It's not just misleading. It's a time tax. You're spending your Fridays driving across Jerusalem to see apartments that were never going to look like the photos because the photos weren't photos.
The landlord's incentive is clear. More viewings means more competition, which means higher rent. The AI photos are a lead generation tool, and they work even if the apartment disappoints, because by the time you're standing there, you've already invested the time.
The sunk cost of the viewing. You've schlepped across town with a ten-month-old, you're there, maybe you lower your standards just to make the trip feel worth it.
And this connects back to why Israel's rental market is so dysfunctional at a structural level. There's no national rental registry. In Germany, you can look up what the previous tenant paid. In Israel, you're guessing. The landlord can quote any number, and you have no way to verify whether it's reasonable.
No registry, no rent stabilization, and tenant protections that are among the weakest in the OECD. I saw a 2024 OECD housing report that ranked Israel near the bottom on tenant security. Only the US and a couple of others were comparably landlord-friendly.
The broker fee structure is the cherry on top. Tenants pay one month's rent plus VAT, seventeen percent, to a broker the landlord hired. That's roughly two thousand dollars added to every move. The landlord gets the service, the tenant pays for it.

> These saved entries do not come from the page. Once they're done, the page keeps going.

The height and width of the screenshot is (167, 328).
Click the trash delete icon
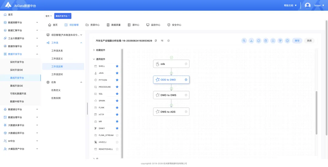(266, 41)
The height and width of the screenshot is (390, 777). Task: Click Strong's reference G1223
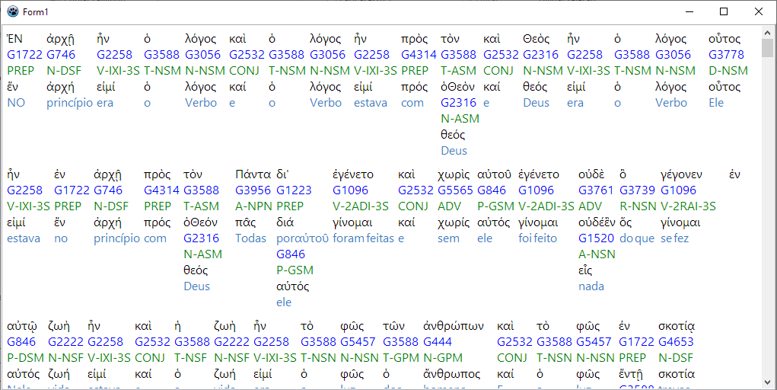tap(294, 190)
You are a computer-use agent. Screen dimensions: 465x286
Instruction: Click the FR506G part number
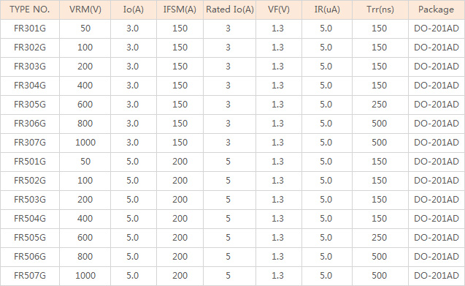tap(30, 257)
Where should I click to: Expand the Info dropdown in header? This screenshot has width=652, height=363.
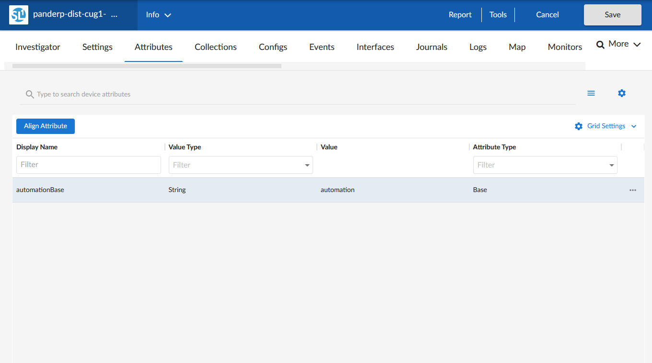158,15
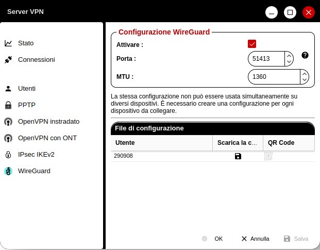Increase the MTU value with up arrow
Viewport: 320px width, 250px height.
(305, 74)
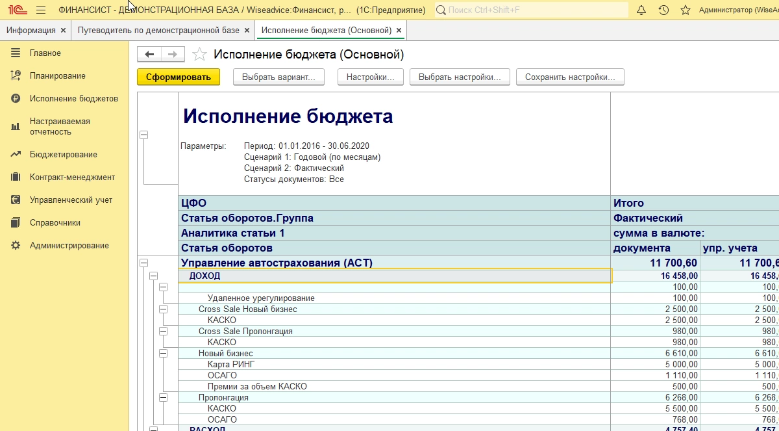Open favorites star in top bar
This screenshot has height=431, width=779.
[x=685, y=10]
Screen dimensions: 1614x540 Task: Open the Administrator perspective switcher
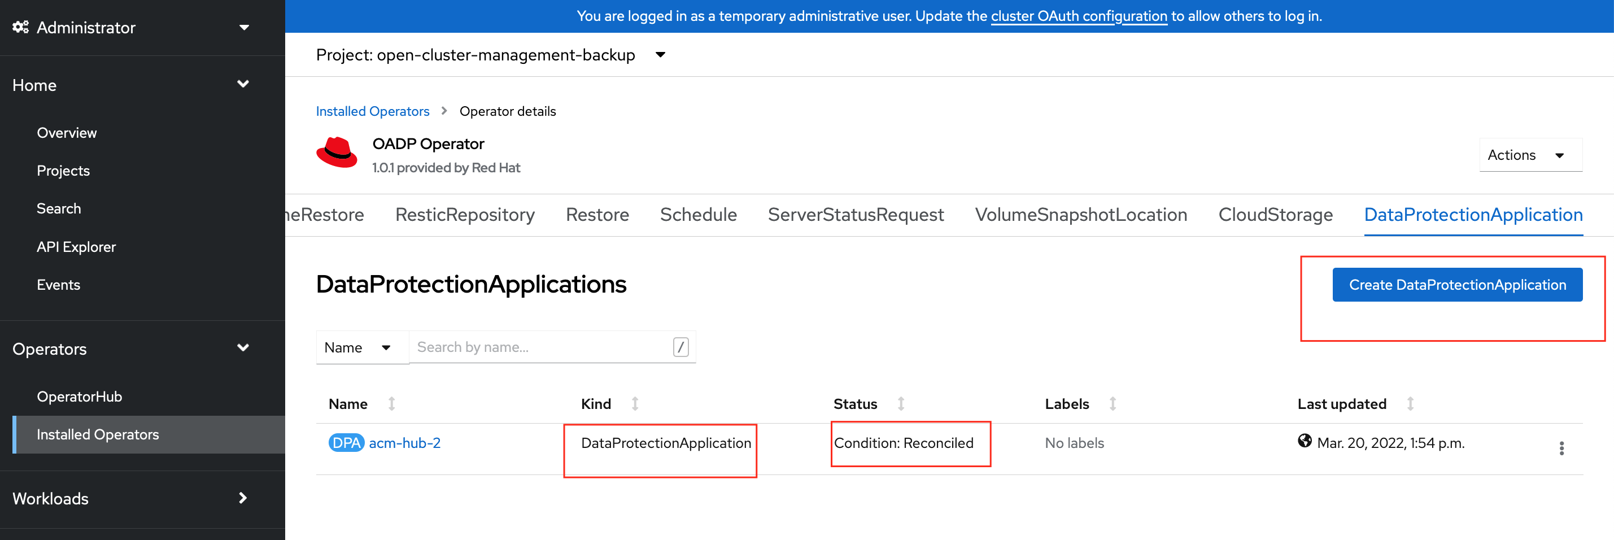pyautogui.click(x=130, y=28)
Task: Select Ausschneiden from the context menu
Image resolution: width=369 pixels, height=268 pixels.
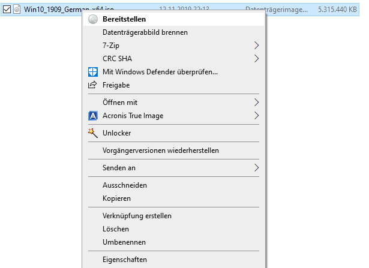Action: point(124,185)
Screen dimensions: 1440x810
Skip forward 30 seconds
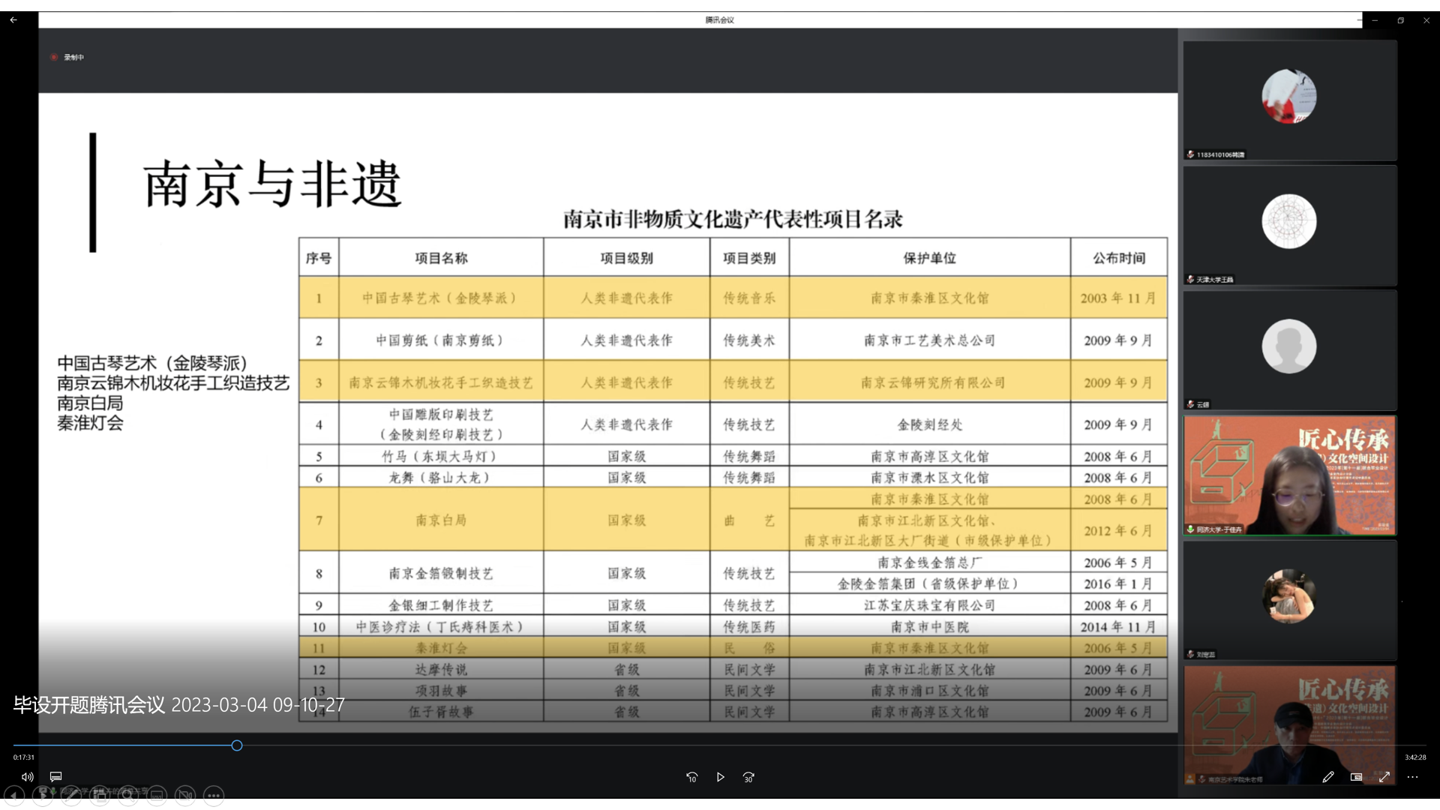pyautogui.click(x=749, y=777)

I've said this before, but it really is the perfect symbol of everything wrong with the market. The person with the power and the asset pays nothing. The person with no power and no asset pays for the privilege of being allowed to rent.
The leak eviction Daniel described, that's legal because of how tenancy-at-will works in Israel. After the initial lease period, usually one year, the landlord can simply choose not to renew. No cause required, no explanation, no recourse. Asking about a leak isn't a protected activity. It's just a reason for the landlord to find a less demanding tenant.
That's the tradeoff in this system. Landlords get maximum flexibility, tenants get maximum insecurity. And the official justification is that heavy-handed regulation would scare off investors and reduce the rental supply.
Which might be a compelling argument if the rental supply were adequate. But it's not. The vacancy rate in Jerusalem is below two percent. There's no slack. Landlords have all the leverage because there's nowhere else to go.
You've got a market where the photos are fake, the broker is paid by the wrong party, the rent is opaque, the lease is fragile, and the cultural message is that you're a failure for participating in it.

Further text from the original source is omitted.